**DATA FOR THIS EXERCISE**

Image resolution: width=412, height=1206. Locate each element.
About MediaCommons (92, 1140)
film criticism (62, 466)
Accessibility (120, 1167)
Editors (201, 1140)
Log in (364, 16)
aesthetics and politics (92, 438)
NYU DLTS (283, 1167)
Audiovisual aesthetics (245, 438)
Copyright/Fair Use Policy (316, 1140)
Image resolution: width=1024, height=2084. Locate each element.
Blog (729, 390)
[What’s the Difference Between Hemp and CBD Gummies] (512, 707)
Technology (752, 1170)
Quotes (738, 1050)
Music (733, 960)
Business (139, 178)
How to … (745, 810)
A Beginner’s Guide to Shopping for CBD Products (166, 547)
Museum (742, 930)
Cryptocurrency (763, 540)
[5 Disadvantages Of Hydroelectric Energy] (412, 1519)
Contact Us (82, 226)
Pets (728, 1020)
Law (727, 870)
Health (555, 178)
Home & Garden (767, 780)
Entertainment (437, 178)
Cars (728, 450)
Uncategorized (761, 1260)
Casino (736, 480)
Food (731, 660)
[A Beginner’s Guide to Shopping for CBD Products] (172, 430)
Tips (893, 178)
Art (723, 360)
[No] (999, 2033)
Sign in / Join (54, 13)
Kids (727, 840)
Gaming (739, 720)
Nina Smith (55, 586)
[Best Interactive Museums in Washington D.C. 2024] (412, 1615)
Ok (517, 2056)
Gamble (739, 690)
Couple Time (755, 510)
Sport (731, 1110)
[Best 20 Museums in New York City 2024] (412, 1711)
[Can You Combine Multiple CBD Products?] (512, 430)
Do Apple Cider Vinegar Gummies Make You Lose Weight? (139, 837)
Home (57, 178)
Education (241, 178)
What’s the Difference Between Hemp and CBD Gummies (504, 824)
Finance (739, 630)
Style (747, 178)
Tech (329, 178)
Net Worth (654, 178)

**TASK**
Go through the listing above and write out exactly the lines starting with the one holding "[What’s the Difference" and running through the one holding "[Best Interactive Museums", ends included, and no others.

**YOUR RESPONSE**
[What’s the Difference Between Hemp and CBD Gummies] (512, 707)
Technology (752, 1170)
Quotes (738, 1050)
Music (733, 960)
Business (139, 178)
How to … (745, 810)
A Beginner’s Guide to Shopping for CBD Products (166, 547)
Museum (742, 930)
Cryptocurrency (763, 540)
[5 Disadvantages Of Hydroelectric Energy] (412, 1519)
Contact Us (82, 226)
Pets (728, 1020)
Law (727, 870)
Health (555, 178)
Home & Garden (767, 780)
Entertainment (437, 178)
Cars (728, 450)
Uncategorized (761, 1260)
Casino (736, 480)
Food (731, 660)
[A Beginner’s Guide to Shopping for CBD Products] (172, 430)
Tips (893, 178)
Art (723, 360)
[No] (999, 2033)
Sign in / Join (54, 13)
Kids (727, 840)
Gaming (739, 720)
Nina Smith (55, 586)
[Best Interactive Museums in Washington D.C. 2024] (412, 1615)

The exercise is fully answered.